Las pequeñas
de mi casa son grandes reveladoras de secretos, tan solo tienes que regalarles
tiempo y querer adentrarte en su percepción del mundo a través de los pequeños
acontecimientos. Hoy me revelaron un secreto: “Como la verdadera esperanza se fragua en la espera fecunda”.
Hoy tuve que
ir con cinco de nuestras pequeñas al hospital para hacer el test del VIH, algo
sencillo y rápido que no demoraría mucho, pensé yo. Algunas de las niñas se han
incorporado a la casa hace poco tiempo y es conveniente hacer algunos controles
rutinarios que nos informen del estado de salud. A las 6 de la mañana ya nos
pusimos en camino aprovechando el autobús de las otras niñas de casa que se
dirigían para la escuela. Era la primera vez que iba al hospital en esta tierra
y cuando llegué lo último que me podía imaginar es que aquello que veían mis
ojos fuera un hospital. Pasada la primera impresión nos dirigimos hacia la
puerta donde hacen los test de VIH, éramos las primeras pero allí no aparecía
nadie.

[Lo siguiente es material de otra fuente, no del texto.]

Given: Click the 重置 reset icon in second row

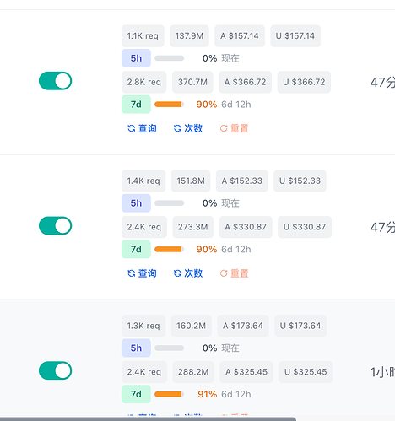Looking at the screenshot, I should click(224, 273).
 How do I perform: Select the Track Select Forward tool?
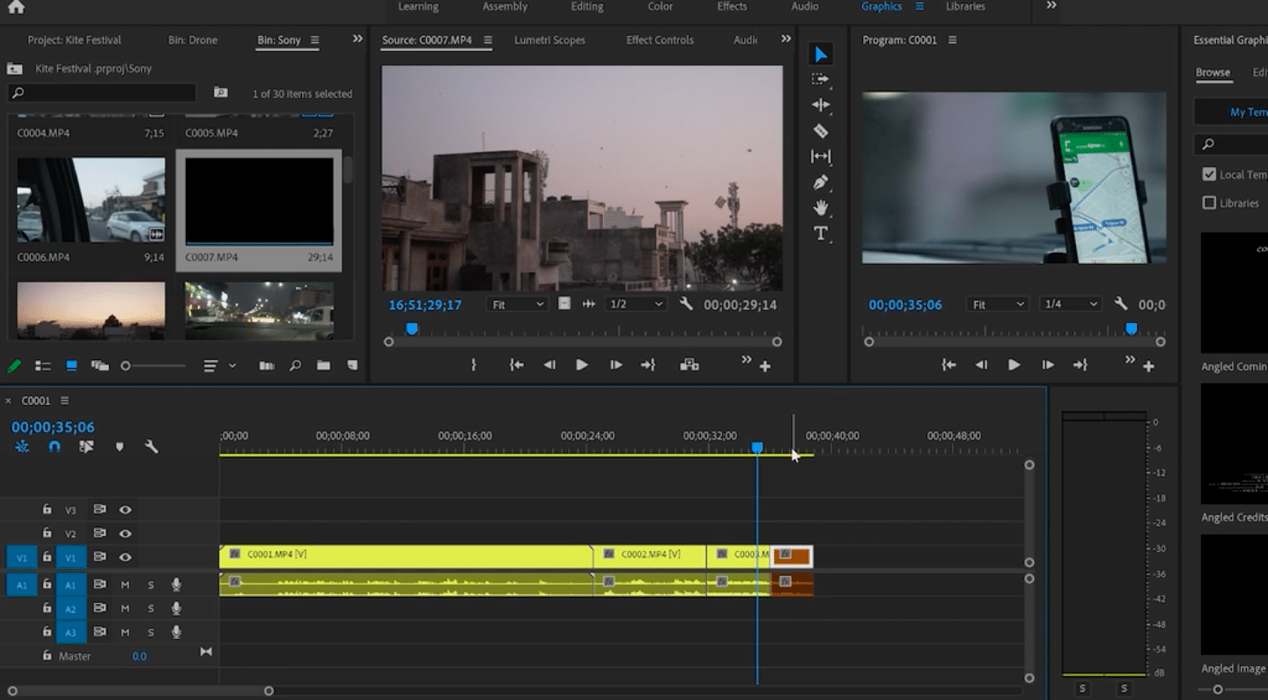(x=821, y=79)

Nos sentamos pacientemente en el bordillo de la puerta acogiendo el sol
de un nuevo día que con fuerza ya nos daba en el rostro. La espera comenzó a
alargarse y las pequeñas querían jugar por los alrededores. Jugamos al veo veo,
a pintar en la arena, a las palabras encadenadas, a adivinar animales, a las
casitas … etc. Después de 2 horas apareció un señor que nos abrió la puerta y
nos entregó un número en un trozo de papel. -
Tienen que esperar, nos dijo. - ¿Más? pensé. Yo, que no me caracterizo por
ser una mujer paciente, empezaba ya a desesperarme. Mis pequeñas empezaban ya a
tener calor y hambre. No llevaba en el bolso ni una triste galleta pensando que
la cosa no sería para tanto. Tampoco agua, acostumbrada a beber sin problema en
cualquier sitio público. -No tenemos nada, les dije. Así que,
siguieron jugando.
Las esperas se
convierten aquí en espacios de encuentro con su Presencia. Mientras esperaba me
puse a contemplar a las pequeñas; cómo jugaban, qué decía, cómo viven ellas las
esperas largas de la vida. Mientras yo me desespero ellas las hacen fecundas,
la llenan de risas, de historias, de preguntas inocentes que me invitaban a
salir de mí.
En esta
mañana, tan solo regalé tiempo a las pequeñas, la compañía de un adulto que les
dé seguridad ante cosas como éstas que aún no entiende por qué ni para qué. Ellas
en cambio, me revelaron un gran secreto: para vivir desde la verdadera
esperanza he de entrenarme en los tiempos de espera, hacerlos fecundos para que
en ellos pueda habitar Quien les da sentido. Sólo puedo creer que su Promesa es
Vida para siempre, cuando en el sin sentido soy capaz de acoger y vivir parte de este regalo ya ofrecido.
Hoy fueron
ellas, las que me regalaron el hecho de poder contarTe a otros. Gracias pequeñas
por revelar desde aquí cosas tan importantes a nuestro mundo.